Google’s Vertex AI SDK could allow RCE through bucket squatting

2 hours ago 3

Google reportedly patched a flaw in the Vertex AI SDK for Python that could allow attackers to hijack model uploads and trigger remote code execution across tenants.

A design flaw in the Vertex AI software development kit (SDK) for Python, Google Cloud’s managed platform for building, training, and deploying AI agents, could allow hijacking and poisoning of models outside of a developer’s own Google Cloud project.

According to Unit 42 researchers, a combination of bad bucket naming logic and missing authentication made it possible for an attacker to hijack the victim’s project by just knowing their project ID and region.
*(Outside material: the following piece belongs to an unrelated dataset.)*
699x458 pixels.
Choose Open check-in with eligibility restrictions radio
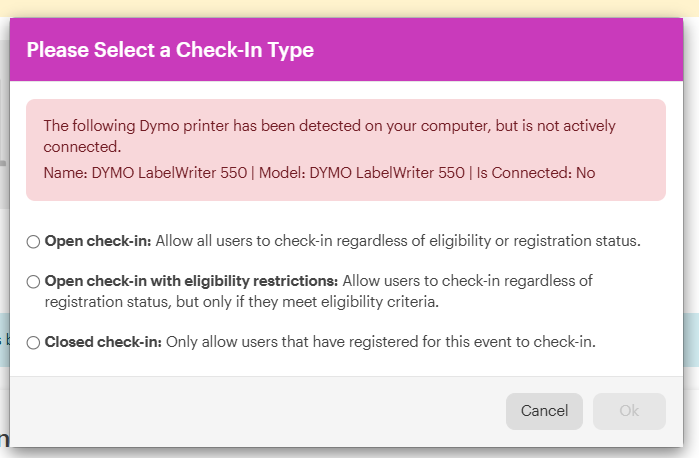34,282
“Since no two buckets across all of Google Cloud can share the same name, an attacker who is able to predict a bucket name can preemptively create it in their own project,” the researchers said in a blog post. “Any subsequent attempt to use a bucket with that name, even from a different project, silently falls back to the attacker’s bucket.“

Researchers said this is a known class of vulnerability that “takes advantage of the global uniqueness” of cloud storage bucket names. They called it “Bucket Squatting”.

Successful exploitation could inject a malicious model that gets loaded by the Vertex AI infrastructure, resulting in code execution across tenants. The flaw was reported to Google, which reportedly fixed the underlying issue.

Google did not immediately respond to CSO’s request for comments.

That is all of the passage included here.